No, I don't at all think my changes affected this problem.  I now have TWO
machines, very different, that have the same trouble!  One with an STG, and
one with my hardware.  It will lock up anywhere from 5 seconds to two
hours after starting EMC with the TkEMC GUI, but doesn't lock up with
xemc, at least on the new machine with my hardware.  I don't think I
tried it with xemc on the actual machine tool.

> I have a very had time believing that Tcl/Tk all by itself can reach in
> and trash the mouse and keyboard IO.  There must be some overlap between
> the EMC code, the tcl interpreter, emcsh, and the commands being passed
> from one end of the programming stack to the other.

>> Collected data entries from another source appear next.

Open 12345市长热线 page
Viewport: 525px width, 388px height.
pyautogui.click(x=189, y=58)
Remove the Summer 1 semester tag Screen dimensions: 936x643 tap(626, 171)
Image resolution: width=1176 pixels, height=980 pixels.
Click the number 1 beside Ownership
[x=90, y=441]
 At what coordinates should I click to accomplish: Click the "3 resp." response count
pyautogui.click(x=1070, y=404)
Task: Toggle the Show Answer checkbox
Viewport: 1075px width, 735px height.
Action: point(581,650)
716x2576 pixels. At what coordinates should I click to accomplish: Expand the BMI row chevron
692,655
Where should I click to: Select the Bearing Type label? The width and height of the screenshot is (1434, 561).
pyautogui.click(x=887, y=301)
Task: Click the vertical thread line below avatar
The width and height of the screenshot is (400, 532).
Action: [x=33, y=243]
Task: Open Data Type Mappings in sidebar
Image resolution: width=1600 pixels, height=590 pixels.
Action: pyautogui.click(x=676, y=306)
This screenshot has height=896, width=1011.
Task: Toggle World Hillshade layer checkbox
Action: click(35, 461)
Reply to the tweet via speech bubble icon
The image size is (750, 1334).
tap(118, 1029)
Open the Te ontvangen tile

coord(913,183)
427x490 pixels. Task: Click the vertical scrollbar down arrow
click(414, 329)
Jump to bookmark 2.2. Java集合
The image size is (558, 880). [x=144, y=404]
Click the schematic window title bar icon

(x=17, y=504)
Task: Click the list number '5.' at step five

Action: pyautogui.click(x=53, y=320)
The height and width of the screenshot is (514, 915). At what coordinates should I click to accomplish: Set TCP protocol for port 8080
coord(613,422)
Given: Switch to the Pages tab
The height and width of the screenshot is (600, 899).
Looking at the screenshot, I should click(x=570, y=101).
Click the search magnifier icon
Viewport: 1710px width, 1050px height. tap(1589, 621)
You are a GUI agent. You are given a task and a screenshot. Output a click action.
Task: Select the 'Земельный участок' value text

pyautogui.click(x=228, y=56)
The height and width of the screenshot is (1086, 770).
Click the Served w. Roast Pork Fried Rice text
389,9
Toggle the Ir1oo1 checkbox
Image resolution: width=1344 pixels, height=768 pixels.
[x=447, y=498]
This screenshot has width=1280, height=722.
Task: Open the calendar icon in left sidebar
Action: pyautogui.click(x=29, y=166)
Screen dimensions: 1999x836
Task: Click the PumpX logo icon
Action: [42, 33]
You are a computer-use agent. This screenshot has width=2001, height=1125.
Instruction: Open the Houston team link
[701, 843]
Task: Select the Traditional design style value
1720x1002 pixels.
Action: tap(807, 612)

Well, I don't know it does that, either.  The caps lock key, like everything
else, may be controlled by Xwindows when the keyboard is connected
to the X window manager.  The only reason I think it is more serious than
an X lockup only is that I can't get to any of the console terminals, with
stuff like ctrl/alt/F2 and ctrl/alt/F7.  But, maybe when you are in X, those
commands also are actually handled by X.  I do know that when it
locks up, the RT motion task keeps right on working, you just lose
control and the screen freezes.

> Another thing that I have noticed, but this is not a hard empirical
> conclusion is that a newly installed EMC does it less frequently than does
> a used system.  Go ahead and laugh and flame but the software seems to
> degrade over many starts.  With the lib work, I've had to reinstall the
> 9-25 bin at least three times or after a few dozen starts, it will hardly
> run cds.ngc at all.

HMMMMMMMM.... that's a very interesting observation!
I can't give any empirical evidence to support it, but it DOES
fit the pattern I saw when I loaded 15-MAR-2000 on the
machine tool computer.  I got it running, and did some milling
for about 30 minutes, had it hang, but it completed the part
properly.  I then rebooted, and it croaked within 5 minutes.
I gave up at that point, and loaded 20-DEC-1999 back in.
I wish I'd tried xemc at that point, that would have been very
useful info.

I had thought this problem was related to the fixed interval scheduling
of the RT task, which certainly sounds plausible, as it was also
a change implemented at that time.  But, if xemc works and TkEMC
doesn't, that is not likely to be the problem.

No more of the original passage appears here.